*Problems to work on*.
a) Translate this sentence from the CSTAT lab notebook into Spanish: "This is the seventh lab of the computational statistics course, covering time series, the AR(1) and MA(1) model and the ACF and PACF functions."
b) Pick up the CSTAT lab notebook after its final line of code and write what comes next.

# CSTAT Lab #7
This is the seventh lab of the computational statistics course, covering time series, the AR(1) and MA(1) model and the ACF and PACF functions.

In [None]:
# import necessary libraries
import numpy as np
import pandas as pd
import matplotlib.pyplot as plt
import statsmodels.api as sm
from statsmodels.graphics.tsaplots import plot_pacf
%matplotlib inline
np.random.seed(42)

In [None]:
air_data = sm.datasets.get_rdataset("AirPassengers", "datasets", cache=True).data
df_air = air_data.copy()
# This is a simplistic conversion from decimal year to a monthly date range
start_year = int(df_air['time'].iloc[0])
n_points = len(df_air)
df_air.index = pd.date_range(start=f"{start_year}-01", periods=n_points, freq="ME")
df_air.drop(columns='time', inplace=True, errors='ignore')
df_air.columns = ['AirPassengers']
df_air.index.name = 'Date'

# Simulate AR(1)
phi = 0.7
n = 1000
sigma = 1.0
eps = np.random.normal(0, sigma, n)

x = np.zeros(n)

*Click-target data*.
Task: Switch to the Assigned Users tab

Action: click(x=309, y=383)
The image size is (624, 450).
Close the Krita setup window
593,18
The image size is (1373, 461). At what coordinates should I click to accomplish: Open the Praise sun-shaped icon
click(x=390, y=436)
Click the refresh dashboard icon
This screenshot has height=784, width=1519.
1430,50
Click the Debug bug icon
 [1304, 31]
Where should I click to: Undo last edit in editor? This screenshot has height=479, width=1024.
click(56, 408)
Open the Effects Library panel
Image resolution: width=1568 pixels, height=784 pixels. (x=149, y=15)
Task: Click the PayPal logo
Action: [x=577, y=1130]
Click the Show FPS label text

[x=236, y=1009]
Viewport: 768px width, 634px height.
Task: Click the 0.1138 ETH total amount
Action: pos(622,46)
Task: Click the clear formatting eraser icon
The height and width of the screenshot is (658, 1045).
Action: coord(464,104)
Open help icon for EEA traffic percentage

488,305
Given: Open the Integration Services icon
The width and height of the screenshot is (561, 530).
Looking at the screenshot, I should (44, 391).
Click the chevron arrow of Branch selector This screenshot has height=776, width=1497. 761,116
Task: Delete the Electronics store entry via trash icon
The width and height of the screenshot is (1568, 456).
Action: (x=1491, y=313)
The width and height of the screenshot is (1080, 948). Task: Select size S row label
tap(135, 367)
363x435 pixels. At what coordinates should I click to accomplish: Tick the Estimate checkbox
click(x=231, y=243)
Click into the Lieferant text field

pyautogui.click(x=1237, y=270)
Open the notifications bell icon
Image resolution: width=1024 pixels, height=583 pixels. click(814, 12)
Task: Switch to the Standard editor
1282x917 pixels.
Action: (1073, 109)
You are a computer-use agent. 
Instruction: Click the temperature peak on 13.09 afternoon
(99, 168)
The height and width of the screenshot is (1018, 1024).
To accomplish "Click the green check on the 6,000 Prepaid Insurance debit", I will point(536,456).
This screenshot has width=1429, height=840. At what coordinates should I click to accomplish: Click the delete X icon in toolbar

*The answers*.
a) Este es el séptimo laboratorio del curso de estadística computacional, que abarca las series temporales, el modelo AR(1) y MA(1) y las funciones ACF y PACF.

b)
for t in range(1, n):
    x[t] = phi * x[t - 1] + eps[t]
df_sim = pd.DataFrame(x, columns=['SimulatedAR1'])
df_sim.index = pd.date_range(start="2000-01", periods=n, freq="ME")
df_sim.index.name = 'Date'

# Create a figure with subplots for sunspot and air passenger data
fig, axes = plt.subplots(2, 1, figsize=(12, 10))

# Plot Air passengers time series
axes[0].plot(df_air.index, df_air['AirPassengers'], marker='o', linestyle='-', color='blue')
axes[0].set_title("Air Passengers Over Time")
axes[0].set_ylabel("Number of Passengers")
axes[0].set_xlabel("Date")
axes[0].grid(True, alpha=0.3)

# Plot Sunspot activity
axes[1].plot(df_sim.index, df_sim['SimulatedAR1'], marker='o', linestyle='-', color='orange')
axes[1].set_title("Simulated AR(1) Process")
axes[1].set_ylabel("Simulated Value")
axes[1].set_xlabel("Date")
axes[1].grid(True, alpha=0.3)

plt.tight_layout()
plt.show()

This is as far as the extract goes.